Die Internetkontaktbörse Myspace wird kritisiert, weil zu viele private Daten der Nutzer einsehbar sein sollen. Nun will der Anbieter reagieren mithilfe einer Zusatz-Software - und der Eltern der meist jugendlichen Nutzer.

Der Anbieter der Internet-Kontaktbörse Myspace, die News Corp., will einem Zeitungsbericht zufolge ein kostenloses Programm anbieten, mit dem Eltern die Internetaktivität ihrer Kinder überwachen können. Damit sollten Kritiker der Kontaktbörse beruhigt werden, schrieb das "Wall Street Journal" (WSJ) am Mittwoch.

Mit der Software "Zephyr" sollen Eltern herausfinden können, unter welchem Namen, welchem Alter und welchen weiteren Angaben sich ihre Kinder in der Kontaktbörse Myspace präsentieren. Den Eltern soll es dem Bericht zufolge aber nicht möglich sein, die E-Mails ihrer Kinder zu lesen oder die Seiten mit ihrem persönlichem Profil einzusehen. Die Kinder würden zudem über die Software informiert, dass ihre Angaben den Eltern zugänglich seien.

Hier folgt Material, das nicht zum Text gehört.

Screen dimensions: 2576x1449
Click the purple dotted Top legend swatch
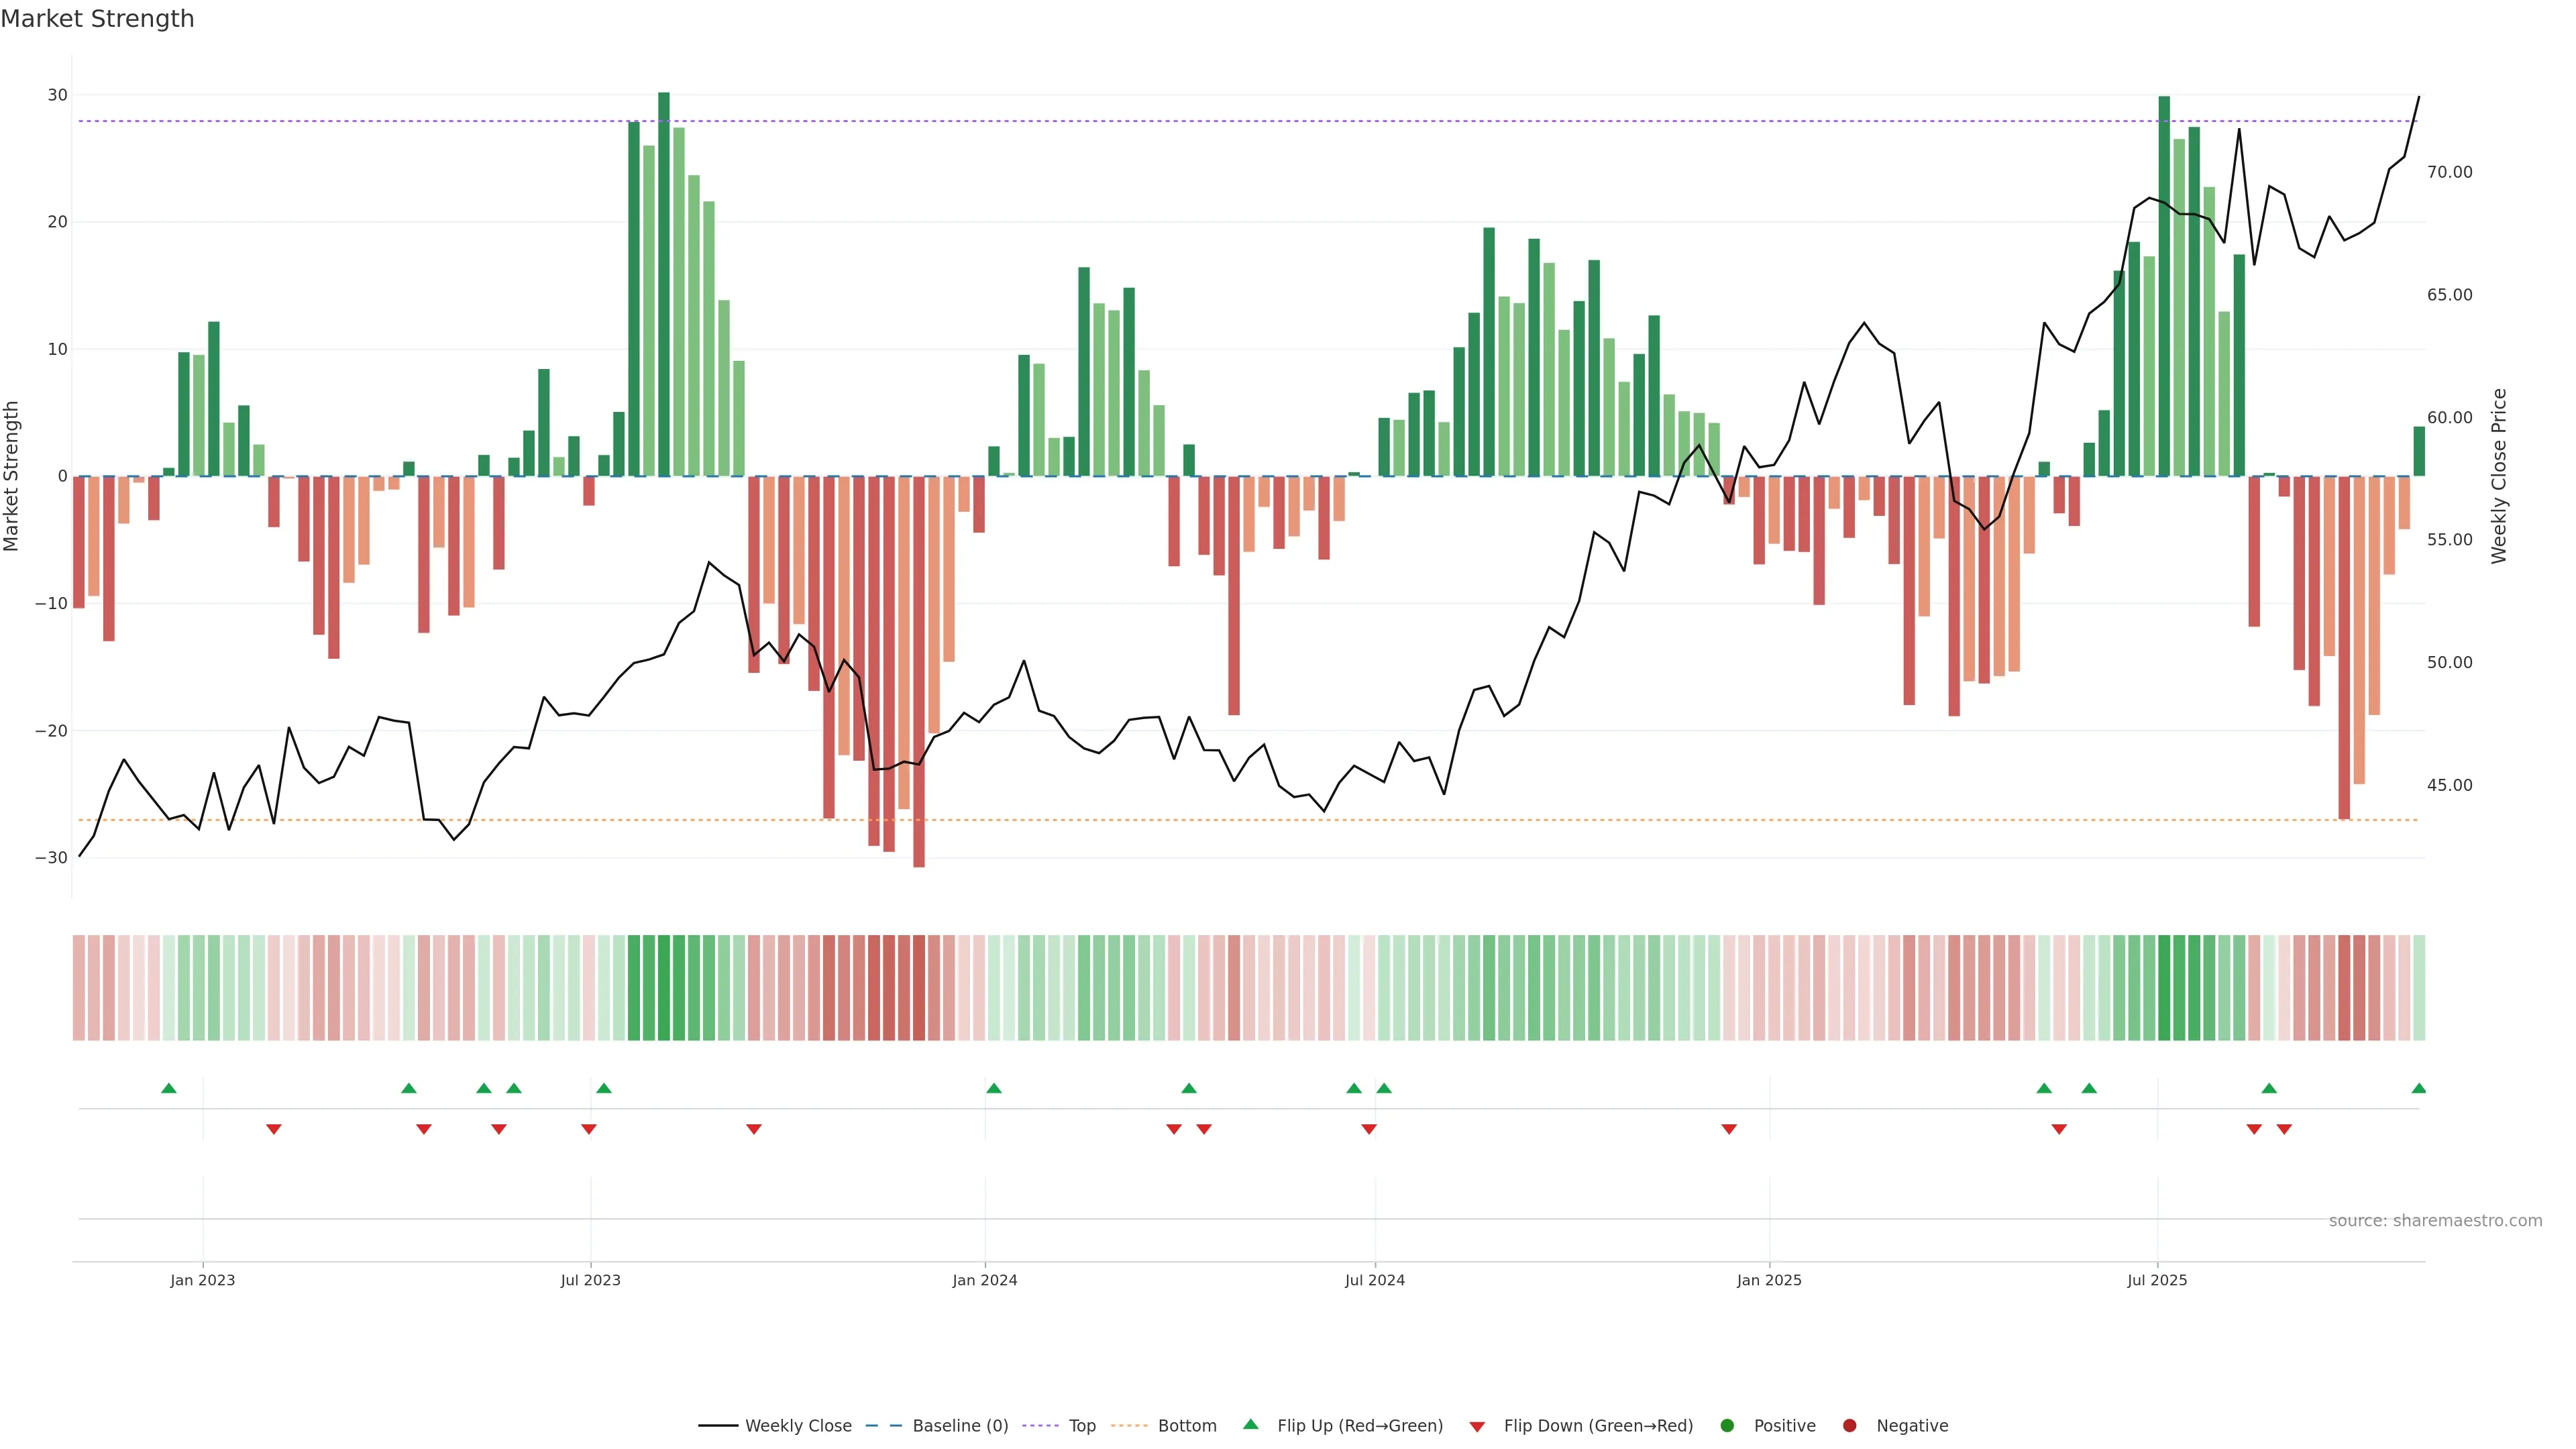pos(1040,1426)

Staatsanwälte fordern Alterskontrolle

Das Unternehmen reagiert laut WSJ damit offenbar auf die Ankündigung mehrerer Staatsanwälte, sie würden rechtliche Schritte gegen Myspace ergreifen, wenn das Mindestalter für Mitglieder der Kontaktbörse nicht auf 16 Jahre heraufgesetzt und eine Alterskontrolle eingeführt würden. Ein Verfahren würde den Ruf der Kontaktbörse gerade zu einer Zeit belasten, da Werbekunden ihre anfängliche Zurückhaltung langsam aufgäben.

Kritiker bemängeln an dem bei Jugendlichen sehr populären Internetangebot, dass diese dort zu viele private Daten preisgeben und damit leicht zu Opfern etwa von Sexualverbrechern werden könnten. Das Problem für den Anbieter bestehe darin, Instrumente zur Sicherheit einzubauen, ohne jugendliche Nutzer zu vergraulen, schreibt das WSJ. Zudem werde bei Internetanbietern die Frage diskutiert, ob ein Überwachungsprogramm wie "Zephyr" zu weit in die Privatsphäre der Nutzer eingreife, oder ob andere Personen neben den Eltern das Programm nutzen könnten, um die Jugendlichen zu überwachen.

News Corp. hatte den Service 2005 für 580 Millionen Dollar gekauft. Analysten rechneten damit, dass Myspace in den nächsten Jahren mehrere Milliarden Dollar wert sein könnte.